■ **Exercise prompt**: Tally the lines of the material that carry the word "will". Give no more than the number.

[[ Data for processing open ]]

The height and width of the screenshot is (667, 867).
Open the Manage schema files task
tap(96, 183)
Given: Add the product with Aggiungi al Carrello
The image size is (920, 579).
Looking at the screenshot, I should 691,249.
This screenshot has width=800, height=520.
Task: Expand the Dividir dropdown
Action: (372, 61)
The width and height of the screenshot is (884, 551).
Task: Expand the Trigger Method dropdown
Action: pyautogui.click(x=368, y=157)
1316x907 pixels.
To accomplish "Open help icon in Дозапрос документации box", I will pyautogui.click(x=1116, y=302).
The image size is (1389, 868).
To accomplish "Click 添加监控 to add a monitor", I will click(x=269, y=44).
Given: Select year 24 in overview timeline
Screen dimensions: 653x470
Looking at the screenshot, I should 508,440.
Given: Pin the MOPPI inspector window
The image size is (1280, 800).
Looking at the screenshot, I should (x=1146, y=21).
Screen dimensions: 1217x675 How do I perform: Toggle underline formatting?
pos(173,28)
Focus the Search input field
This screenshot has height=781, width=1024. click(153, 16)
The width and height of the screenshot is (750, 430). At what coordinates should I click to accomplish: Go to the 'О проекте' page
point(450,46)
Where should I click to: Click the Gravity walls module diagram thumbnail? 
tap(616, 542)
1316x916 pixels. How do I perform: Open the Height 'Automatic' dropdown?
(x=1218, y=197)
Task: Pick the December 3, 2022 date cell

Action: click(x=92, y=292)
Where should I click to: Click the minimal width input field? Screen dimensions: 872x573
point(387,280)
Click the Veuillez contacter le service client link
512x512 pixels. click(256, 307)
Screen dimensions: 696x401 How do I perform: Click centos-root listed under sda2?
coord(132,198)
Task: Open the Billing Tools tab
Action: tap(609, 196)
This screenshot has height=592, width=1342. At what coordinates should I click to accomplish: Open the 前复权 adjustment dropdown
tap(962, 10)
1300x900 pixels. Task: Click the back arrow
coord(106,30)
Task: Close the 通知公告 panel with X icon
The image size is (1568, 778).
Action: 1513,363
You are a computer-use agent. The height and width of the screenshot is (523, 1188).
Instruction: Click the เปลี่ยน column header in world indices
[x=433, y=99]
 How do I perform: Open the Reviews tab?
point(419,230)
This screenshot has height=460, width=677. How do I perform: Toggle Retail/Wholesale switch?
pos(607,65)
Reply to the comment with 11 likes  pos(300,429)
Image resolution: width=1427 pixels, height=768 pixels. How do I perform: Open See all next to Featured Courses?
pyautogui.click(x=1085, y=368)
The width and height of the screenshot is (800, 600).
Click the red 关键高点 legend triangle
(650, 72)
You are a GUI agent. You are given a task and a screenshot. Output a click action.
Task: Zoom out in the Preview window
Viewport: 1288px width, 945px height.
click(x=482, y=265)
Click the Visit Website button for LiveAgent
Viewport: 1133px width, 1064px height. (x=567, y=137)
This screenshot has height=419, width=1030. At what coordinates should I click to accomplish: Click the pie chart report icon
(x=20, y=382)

[[ Data for processing closed ]]

■ **Your solution**: 2